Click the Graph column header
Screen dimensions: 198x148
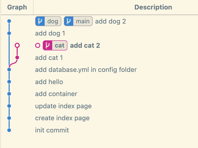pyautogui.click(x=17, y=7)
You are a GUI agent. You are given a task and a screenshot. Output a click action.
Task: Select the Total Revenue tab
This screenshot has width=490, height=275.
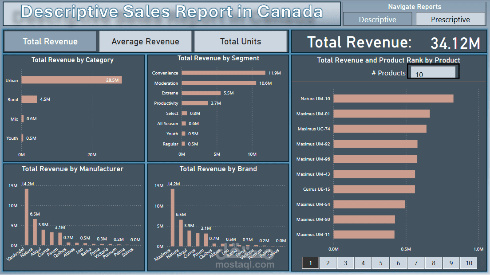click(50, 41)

= = = = =

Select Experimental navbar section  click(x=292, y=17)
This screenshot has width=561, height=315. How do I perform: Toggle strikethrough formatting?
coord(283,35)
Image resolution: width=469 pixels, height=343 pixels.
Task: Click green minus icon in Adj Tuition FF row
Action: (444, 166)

= = = = =

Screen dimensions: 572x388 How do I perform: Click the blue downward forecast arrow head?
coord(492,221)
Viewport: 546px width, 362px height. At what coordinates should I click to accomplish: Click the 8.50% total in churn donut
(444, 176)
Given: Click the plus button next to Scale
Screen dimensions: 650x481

= = = = =

• ACTION ITEM:
Above are the records; print exactly the lines from the line with "Given: Click the plus button next to Scale" to the line with "Screen dimensions: 650x481", including both, and nothing else.

• ANSWER FOR THE TASK:
Given: Click the plus button next to Scale
Screen dimensions: 650x481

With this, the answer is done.